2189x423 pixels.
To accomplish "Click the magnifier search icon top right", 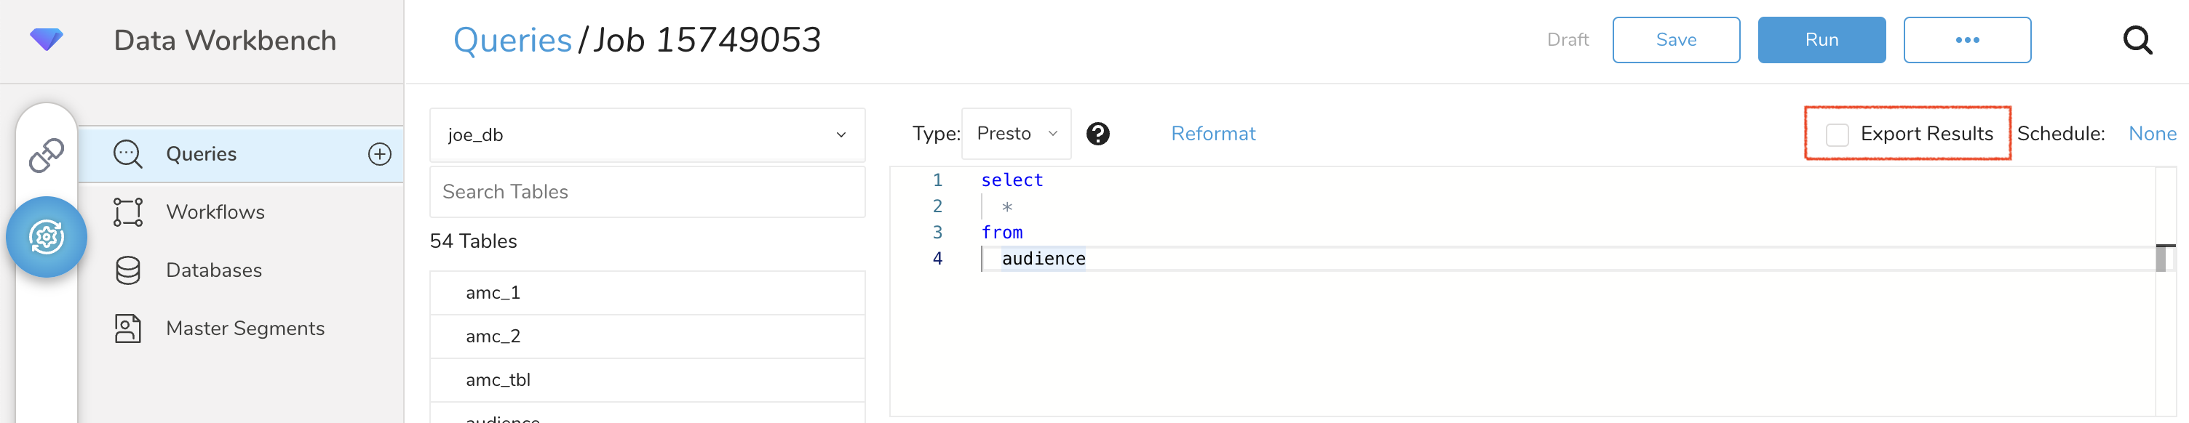I will 2136,40.
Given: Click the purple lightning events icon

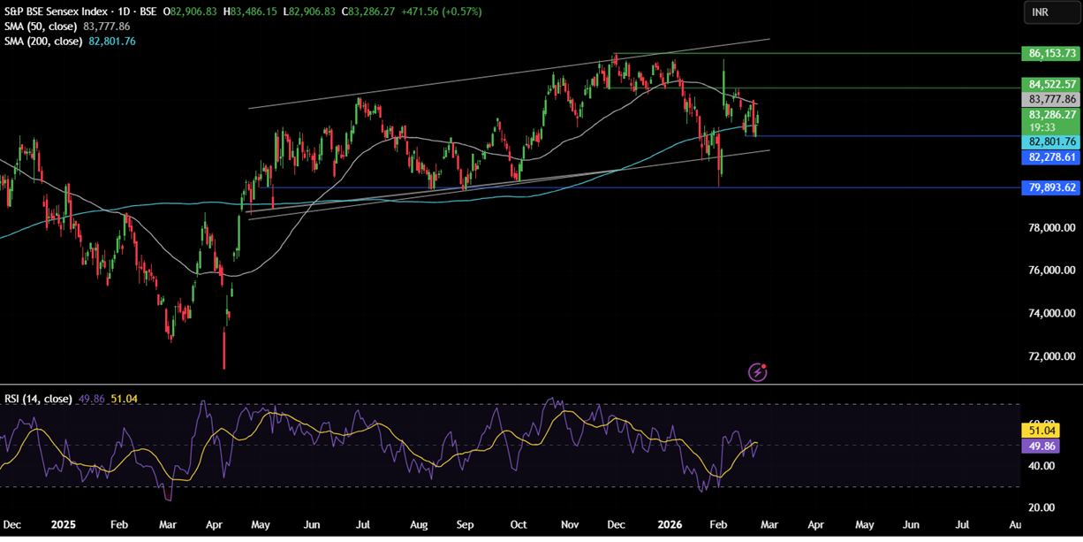Looking at the screenshot, I should (x=758, y=372).
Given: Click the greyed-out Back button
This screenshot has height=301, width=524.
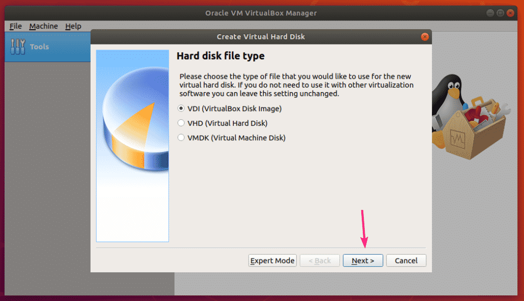Looking at the screenshot, I should (x=319, y=261).
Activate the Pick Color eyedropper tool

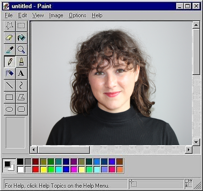[10, 50]
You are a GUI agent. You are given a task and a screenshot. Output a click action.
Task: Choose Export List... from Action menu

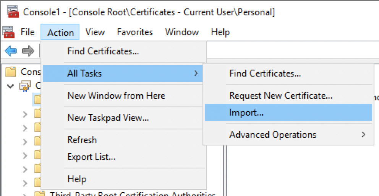(x=91, y=157)
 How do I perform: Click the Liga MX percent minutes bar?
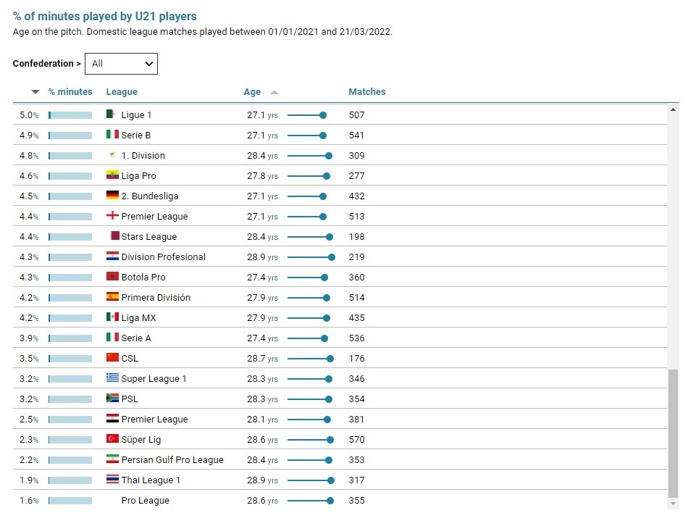point(70,318)
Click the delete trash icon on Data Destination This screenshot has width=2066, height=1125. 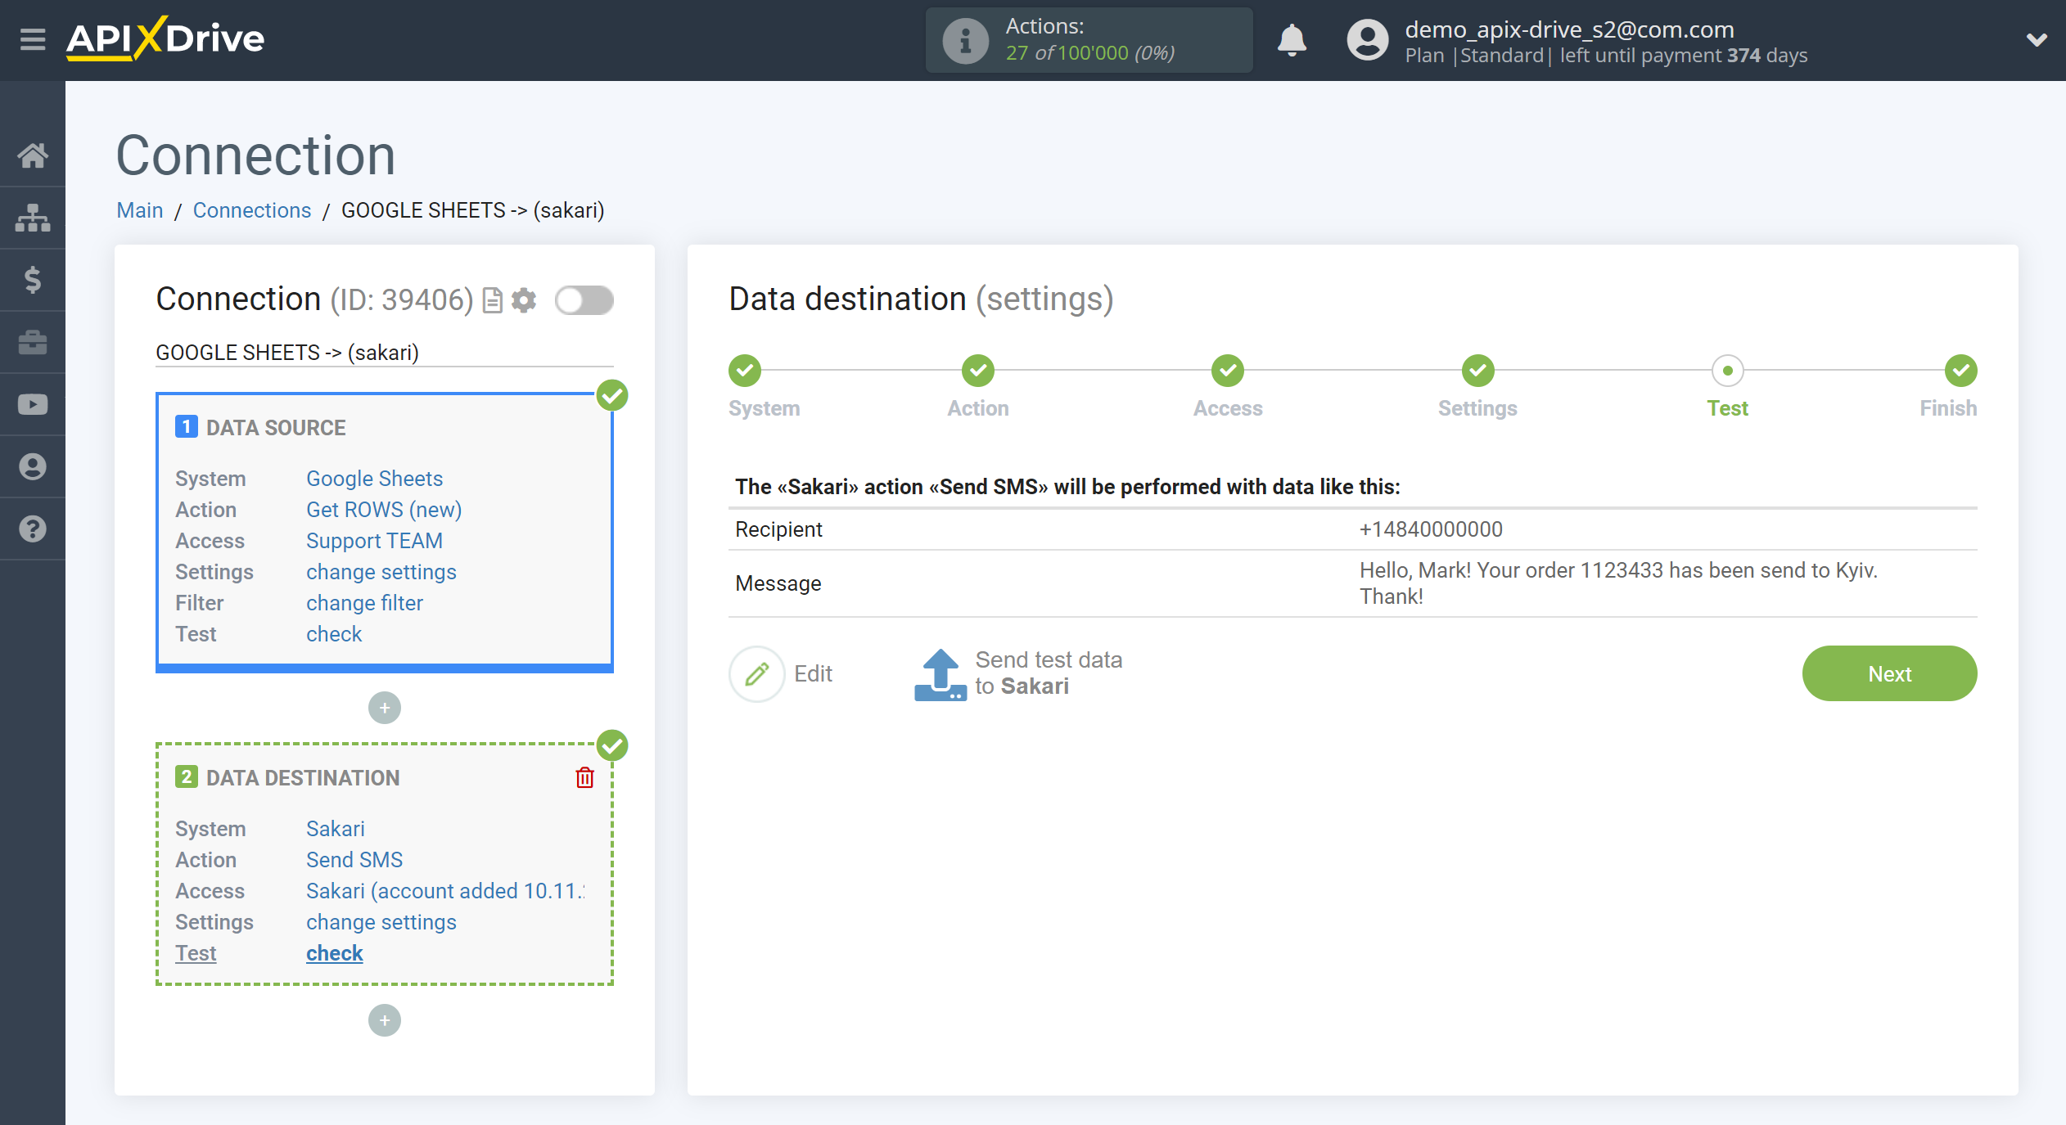pyautogui.click(x=584, y=777)
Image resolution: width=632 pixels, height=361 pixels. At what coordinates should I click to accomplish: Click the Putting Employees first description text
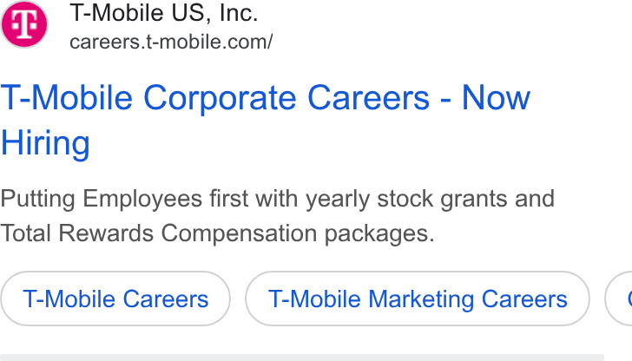277,199
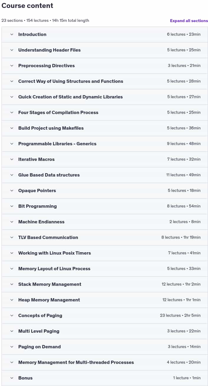Expand all sections link

pos(189,21)
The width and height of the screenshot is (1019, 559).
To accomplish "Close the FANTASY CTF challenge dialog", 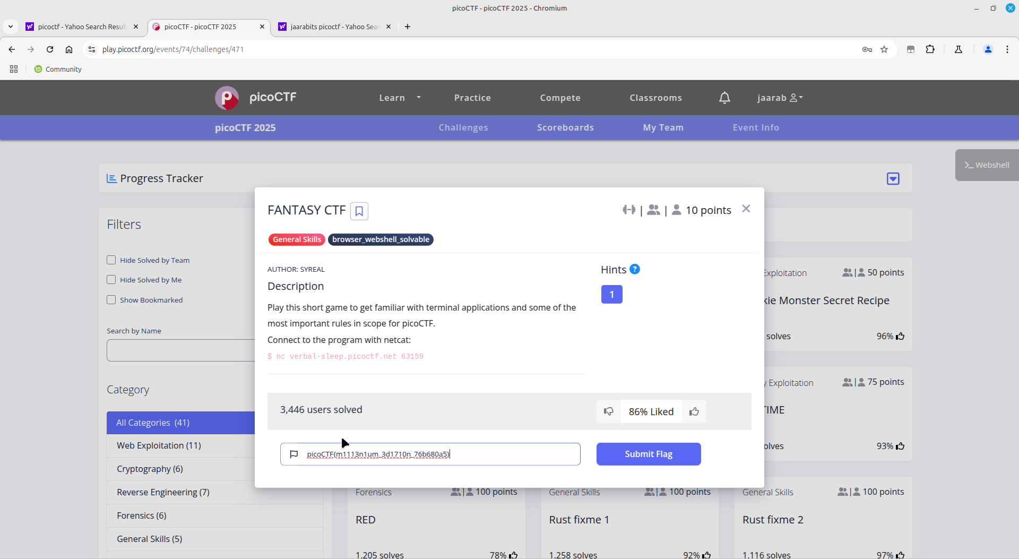I will click(x=746, y=209).
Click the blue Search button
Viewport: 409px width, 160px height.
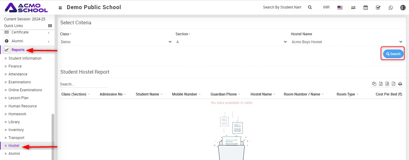(393, 54)
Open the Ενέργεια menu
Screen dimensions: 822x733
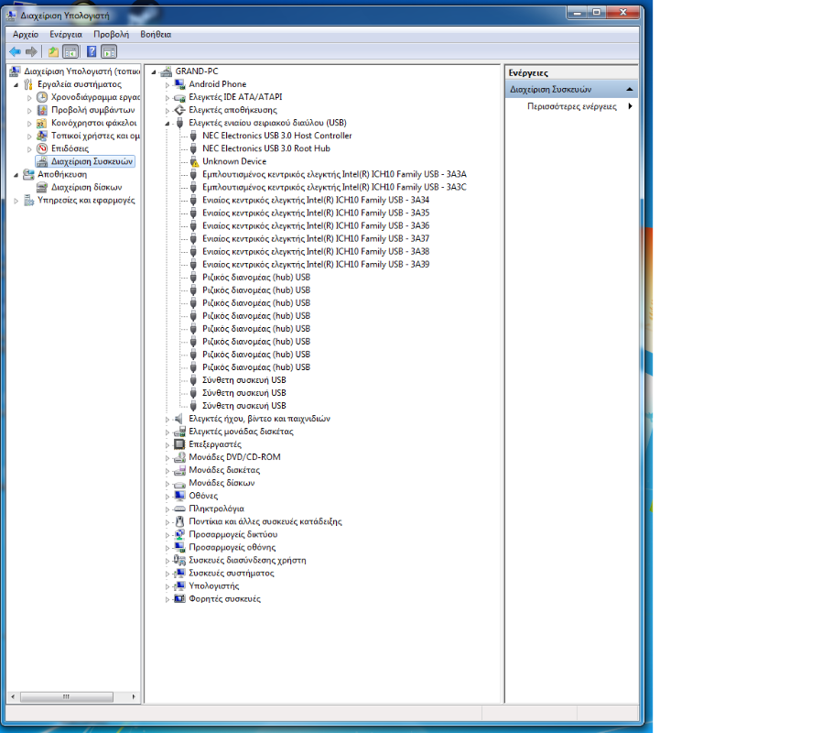click(x=66, y=34)
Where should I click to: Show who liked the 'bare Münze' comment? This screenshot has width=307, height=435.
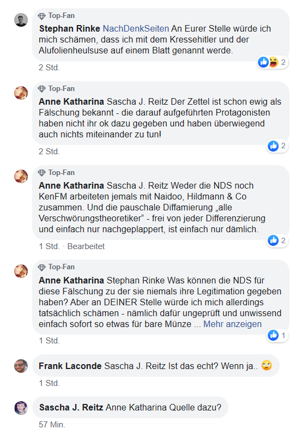(278, 335)
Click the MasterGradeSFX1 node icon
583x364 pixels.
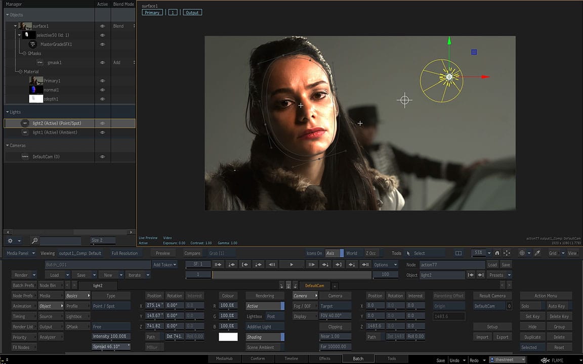pyautogui.click(x=33, y=44)
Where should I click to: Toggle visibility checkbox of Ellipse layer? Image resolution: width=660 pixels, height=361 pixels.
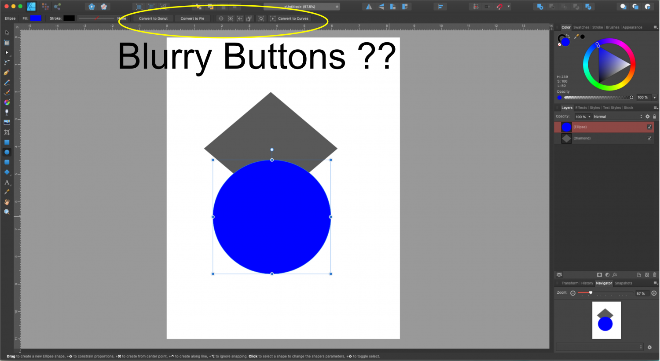[649, 127]

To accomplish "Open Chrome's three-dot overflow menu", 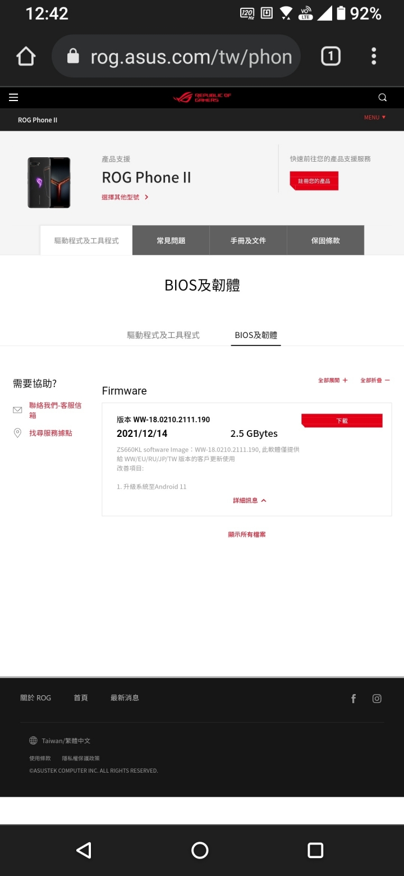I will point(374,56).

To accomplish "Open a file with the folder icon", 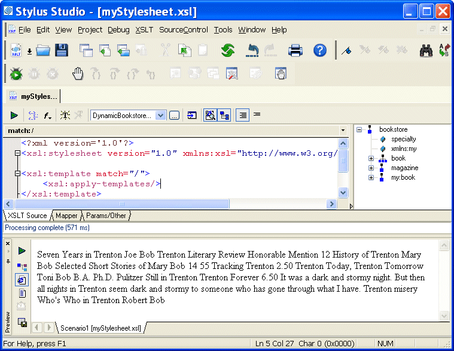I will (42, 51).
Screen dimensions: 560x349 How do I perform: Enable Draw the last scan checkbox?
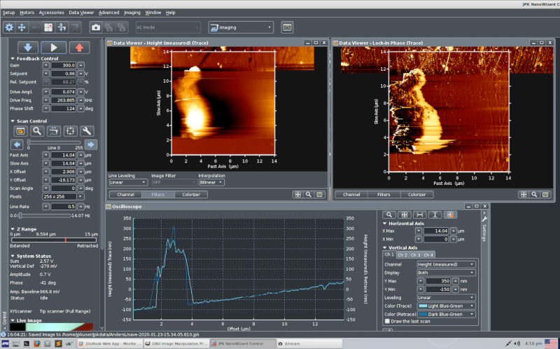tap(387, 321)
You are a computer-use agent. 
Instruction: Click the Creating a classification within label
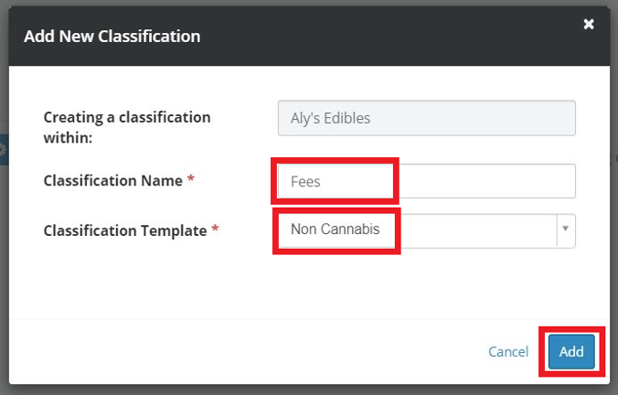[x=127, y=127]
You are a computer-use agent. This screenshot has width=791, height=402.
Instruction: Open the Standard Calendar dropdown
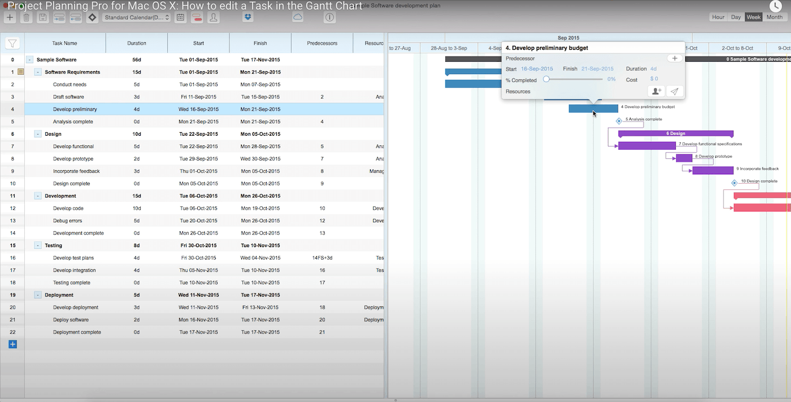pos(137,18)
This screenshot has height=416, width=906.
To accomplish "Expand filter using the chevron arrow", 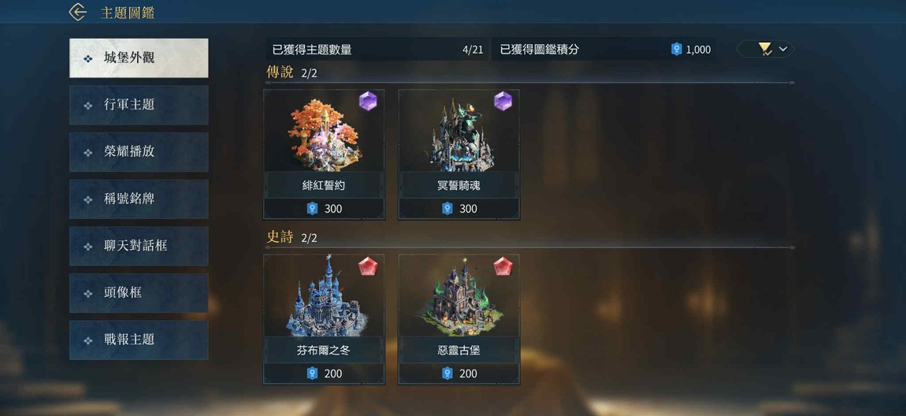I will [783, 49].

:::

TASK OBJECTIVE: Go through the material and copy every line in which the word "computer" occurs.

RESPONSE TO THIS EXERCISE:
You are a computer-use agent. 
You are a computer-use agent. This screenshot has width=791, height=402.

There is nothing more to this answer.